The hydrological and geohistorical stories of these basins are complex. Briefly: basins are important geological depressions where groundwater and coal often cohabit. Due to topography and gravity, basins are areas where waters pool, seep into the ground and flow below the surface. The Galilee Basin covers over 240,000 square kilometres of land, the Great Artesian over 1.7 million; they are directly connected to many major rivers, stretch to the Great Dividing Range in the east and to Kati Thanda (Lake Eyre) in the south. From a human perspective, bores provide retrieve groundwater for irrigation in otherwise drylands, but the flows extend far beyond the bore to tap relation. Flood waters travel thousands of kilometres across the tributaries in boom times. It is not so easy to see these flows of water as it is in the spectacular Cooks River day after day.
And so extractive projects get away with destructive, polluting behaviours by acting as if downstream doesn’t exist. By pretending things can be contained. Given the scale of flows in these areas, a flood can distribute pollution from mines in such basins over hundreds of thousands of square kilometres. Polluted ground water covers a large percentage of the country.
Anything that happens in a basin can potentially end up elsewhere: toxic tailing ponds that overflow in floods can traverse the great southern land. It is fathomable. Which is to say, with the logics of flow, it is quite easy to picture the transits – like the water flowing down the stairs, like the bodily fluids in the drains. But it is also an unfathomable scale, so vast are the potential downstream effects. These flows are not just between Tempe and Botany Bay, between my veins and the garbage bin, but between Far North Queensland and South Australia. And we’re told this is essential for GDP, for lifestyles, for me and my walking up the steps near my house and my surgical drains. Surely it can be otherwise.
The only true drain on the planet, where something actually escapes the Earth’s system, is not for liquid but for gas. The atmosphere is a site where heat is supposed to drain into space. But this drain is becoming blocked. Increasing greenhouse gasses in the atmosphere are preventing the escape of heat thus warming the planet, like a hairball in a plughole.
In contrast, water is part of a closed system, an amazing recycling program that links us all to everything. Despite not being materially true, the claim that ‘all the world is a drain’ is not wrong because it describes the dominant relation; the practices that treat water as if there were somewhere else for it to go. What would it mean and what would it take not to treat one’s home suburb, one’s body and this island continent as a series of interlocking drains. Drains offer a technology for diluting and displacing the toxic waters of my lifestyle, my body and mines that support (for the time being) my nation’s GDP. What would it take to shift from this anthropocentric relationship with watery flows to something generative and non-toxic?
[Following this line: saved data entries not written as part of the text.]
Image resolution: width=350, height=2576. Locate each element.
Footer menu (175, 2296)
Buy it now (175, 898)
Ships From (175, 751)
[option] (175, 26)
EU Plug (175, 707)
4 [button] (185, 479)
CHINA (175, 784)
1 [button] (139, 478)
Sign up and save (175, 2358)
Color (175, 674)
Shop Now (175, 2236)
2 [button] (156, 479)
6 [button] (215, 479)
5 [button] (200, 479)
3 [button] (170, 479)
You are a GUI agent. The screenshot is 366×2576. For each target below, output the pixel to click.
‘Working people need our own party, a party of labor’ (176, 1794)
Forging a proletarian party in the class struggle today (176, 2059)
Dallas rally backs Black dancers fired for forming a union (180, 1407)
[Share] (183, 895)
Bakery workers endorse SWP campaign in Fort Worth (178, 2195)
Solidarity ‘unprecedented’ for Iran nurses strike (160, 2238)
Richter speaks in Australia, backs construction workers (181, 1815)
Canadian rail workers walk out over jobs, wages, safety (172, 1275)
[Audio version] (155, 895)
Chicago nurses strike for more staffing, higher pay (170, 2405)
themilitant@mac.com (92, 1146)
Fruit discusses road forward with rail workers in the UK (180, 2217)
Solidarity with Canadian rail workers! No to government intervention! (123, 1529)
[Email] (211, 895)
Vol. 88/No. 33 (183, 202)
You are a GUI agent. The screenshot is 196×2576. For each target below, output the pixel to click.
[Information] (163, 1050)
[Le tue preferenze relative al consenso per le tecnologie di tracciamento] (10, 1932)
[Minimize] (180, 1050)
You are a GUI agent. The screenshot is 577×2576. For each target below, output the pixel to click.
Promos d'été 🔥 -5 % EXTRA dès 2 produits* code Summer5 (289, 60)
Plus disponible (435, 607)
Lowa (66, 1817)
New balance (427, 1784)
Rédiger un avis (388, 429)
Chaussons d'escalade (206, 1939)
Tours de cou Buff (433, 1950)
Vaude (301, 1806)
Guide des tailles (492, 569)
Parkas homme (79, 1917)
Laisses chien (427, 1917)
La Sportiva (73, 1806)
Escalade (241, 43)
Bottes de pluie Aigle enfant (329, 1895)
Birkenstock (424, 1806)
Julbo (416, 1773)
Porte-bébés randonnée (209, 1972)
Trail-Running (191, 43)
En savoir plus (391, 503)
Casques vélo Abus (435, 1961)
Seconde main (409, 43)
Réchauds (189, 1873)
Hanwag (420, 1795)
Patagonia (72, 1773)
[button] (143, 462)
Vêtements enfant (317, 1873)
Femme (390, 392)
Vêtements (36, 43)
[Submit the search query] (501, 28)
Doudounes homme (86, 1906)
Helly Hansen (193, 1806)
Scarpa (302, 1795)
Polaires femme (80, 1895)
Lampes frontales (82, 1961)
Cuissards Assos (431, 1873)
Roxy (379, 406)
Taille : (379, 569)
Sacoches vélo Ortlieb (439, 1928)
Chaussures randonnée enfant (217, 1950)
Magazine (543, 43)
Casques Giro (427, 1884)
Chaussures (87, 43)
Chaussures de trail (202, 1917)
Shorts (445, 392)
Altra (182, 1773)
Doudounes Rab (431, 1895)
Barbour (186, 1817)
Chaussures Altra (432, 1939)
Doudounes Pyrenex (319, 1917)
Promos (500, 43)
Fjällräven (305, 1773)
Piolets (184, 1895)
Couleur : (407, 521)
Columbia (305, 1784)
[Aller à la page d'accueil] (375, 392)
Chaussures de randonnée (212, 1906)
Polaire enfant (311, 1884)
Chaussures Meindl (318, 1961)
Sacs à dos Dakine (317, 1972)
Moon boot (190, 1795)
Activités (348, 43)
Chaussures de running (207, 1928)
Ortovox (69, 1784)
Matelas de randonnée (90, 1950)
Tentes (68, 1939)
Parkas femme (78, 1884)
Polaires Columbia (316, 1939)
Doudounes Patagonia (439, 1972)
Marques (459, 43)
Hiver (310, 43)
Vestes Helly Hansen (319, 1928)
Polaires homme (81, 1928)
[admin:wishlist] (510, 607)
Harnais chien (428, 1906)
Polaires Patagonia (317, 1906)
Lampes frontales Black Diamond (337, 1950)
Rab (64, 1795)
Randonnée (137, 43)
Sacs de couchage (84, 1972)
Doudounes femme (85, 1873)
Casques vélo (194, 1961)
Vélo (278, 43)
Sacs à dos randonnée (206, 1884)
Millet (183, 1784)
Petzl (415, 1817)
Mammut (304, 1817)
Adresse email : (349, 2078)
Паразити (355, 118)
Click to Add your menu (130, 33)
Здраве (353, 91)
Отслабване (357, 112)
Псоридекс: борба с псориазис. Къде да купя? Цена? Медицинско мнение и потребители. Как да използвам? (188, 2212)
I don’t really have an answer here.
Bodies of Water does not either, but it can aid this important speculative, activist thinking. It can help move beyond the drain into generative intergenerational and evolutionary imaginings. For an otherwise, Neimanis looks toward indigenous cosmologies. Presently, though, I feel stuck in the muck of the drain because this instrumentalist approach to waters governs majority thinking, and that it is this problem that I must grapple with in the first instance. And Neimanis’s expansive and passionately ambivalent book is a useful companion on that stinky, swampy journey too.
Thanks to Craig Michael Johnson for his knowledge of light and carbon dioxide, and for the notion of the atmosphere as a drain.